Exercer son mandat en dehors des heures de travail
Exercer son mandat en dehors des heures de travail
Quand les membres du CE se déplacent en dehors de leur temps de travail pour se rendre à une réunion convoquée par l’employeur, sont-ils payés ? Et s’ils prennent leurs heures de délégation en dehors de leurs horaires, doivent-ils aussi être rémunérés ? Réponses.

Cass. soc., 16 avr. 2008, n° 06-44.636 D / Cass. soc., 11 juin 2008, n° 07-40.823 P+B / Cass. soc., 25 juin 2008, n° 06-46.223 D

Ces 3 affaires méritent qu’on s’y attarde car elles sont une formidable occasion de faire le point sur la rémunération du temps que passe un membre du CE à l’exercice de son mandat pendant, mais aussi essentiellement, en dehors de ses horaires de travail. Ce problème se pose surtout pour tous les membres du CE qui travaillent de nuit et qui naturellement ne peuvent exercer leur mandat que le jour, et donc en dehors du temps de travail mais également pour tous les salariés à temps partiel.
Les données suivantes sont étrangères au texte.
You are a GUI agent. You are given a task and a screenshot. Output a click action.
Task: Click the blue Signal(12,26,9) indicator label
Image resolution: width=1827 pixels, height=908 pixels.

Dans la 1re affaire, il s’agit d’un membre du CE qui travaille de nuit, et doit se rendre à plusieurs réunions du comité, toutes convoquées par l’employeur, en pleine journée (et donc en dehors de son temps de travail). Il saisit le juge car il veut qu’on lui rémunère le temps de trajet qu’il met pour s’y rendre, ce que lui refuse catégoriquement son employeur.

La 2e affaire concerne aussi un salarié qui travaille de nuit et est contraint, pour exercer ses mandats, de prendre ses 45 heures de délégation en journée, et donc en dehors de ses horaires de travail. Mais là son employeur a été plus loin en lui établissant un planning mensuel qui tienne compte de ces heures de délégation. Une atteinte à ses fonctions représentatives dont il saisit le juge pour, d’une part, qu’il mette fin à cette pratique et puisse être dédommagé, et, d’autre part, pour obtenir le paiement du temps qu’il passe aux réunions de CE convoquées par l’employeur en dehors de ses horaires de travail.

Dans la 3e affaire, enfin, c’est le même cas de figure que précédemment : un salarié qui travaille de nuit et qui est obligé de prendre ses 32 heures de délégation dans la journée. Ici son employeur a estimé que ce supplément de travail effectif ne permettait pas à l’intéressé de respecter les règles relatives au repos journalier et à la durée maximale du travail. Il a donc décidé de modifier unilatéralement ses horaires, en lui indiquant que ses heures de délégation seraient désormais comprises dans la durée normale de son travail. Le salarié a donc saisi le juge pour obtenir le paiement de ses heures de délégation qu’il a prises en dehors de son temps de travail en heures supplémentaires et des dommages et intérêts pour discrimination syndicale.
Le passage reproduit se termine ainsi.